Возможно, это таки спермотоксикоз.
— Ладно, черт с вами обоими, — сказал Петруха. — Убьют, договорюсь, чтобы похоронили на соседних участках и буду носить цветы на могилки.
— Угу, — сказал я, вспомнив, что в основной линии времени Петруха и сам к этому моменту должен был быть мертв. — Кто там следующий соискатель?
— Ты только не смейся, Чапай, но это цыганка, — сказал Петруха.
— Тут не смеяться, тут рыдать хочется, — сказал я. — Ну, я понимаю, гипноз, это еще более-менее научно, пусть даже менее, но все-таки еще куда ни шло… Но цыганка? Ты же бывший кэгэбэшник, Петруха, ты высшее образование получал и на офицерских курсах учился. Откуда такое мракобесие вообще?
— Отчаянные времена требуют отчаянных мер, — сказал он. — И потом, это не просто так цыганка, я ее не на Площади Трех Вокзалов нашел. У нее, между прочим, видные политические деятели консультируются. И даже генералы МВД ее советами не брезгуют. Некоторые.
— Что, в целом, ставит некоторые вопросы, — сказал я. — Относительно среднего интеллектуального уровня в упомянутых тобой сферах. Но зато неплохо объясняет, какого черта в стране дальше все пошло не так.
— У тебя есть идеи получше? — спросил он. — Или хотя бы вообще какие-то идеи?
— Ты ей ручку-то уже позолотил?
— Давай без вот этого, — попросил Петруха. — Мне так-то эта хрень тоже нелегко дается, знаешь ли.

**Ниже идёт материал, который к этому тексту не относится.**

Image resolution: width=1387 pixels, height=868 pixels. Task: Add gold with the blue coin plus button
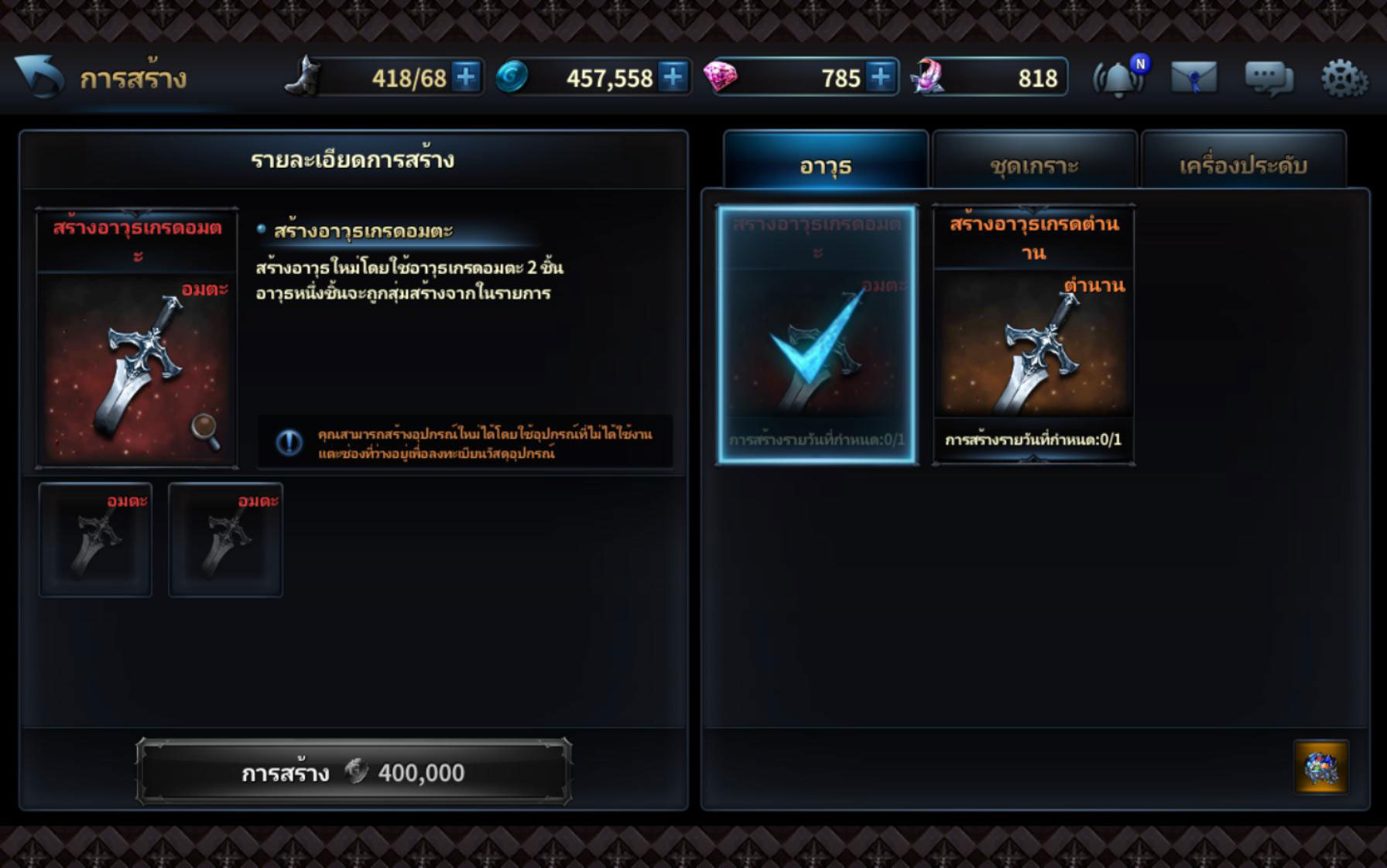point(673,77)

Мы вернулись в кабинет, и Петруха позвал цыганку.
Ну, что я могу сказать? Обычная такая цыганка средних лет. У нее была цветастая юбка и черные косы, в которые были вплетены какие-то украшения, из-под приталенного мужского пиджака выглядывала белая блузка с вырезом… В общем, даже если Петруха и не нашел ее на Площади Трех Вокзалов, она бы легко сошла там за свою.
— Это Алла, — сказал Петруха, а потом ткнул рукой в мою сторону. — А это вот тот объект, с которым предстоит работать.
— Вижу, — сказала она.
— И должен сразу предупредить, что я не верю в… то, чем вы там занимаетесь, — сказал я. — Как бы оно там ни называлось.
— Вижу, что не веришь, — сказала она.
— Это может как-то помешать? — спросил Петруха. — Потому что предыдущий специалист…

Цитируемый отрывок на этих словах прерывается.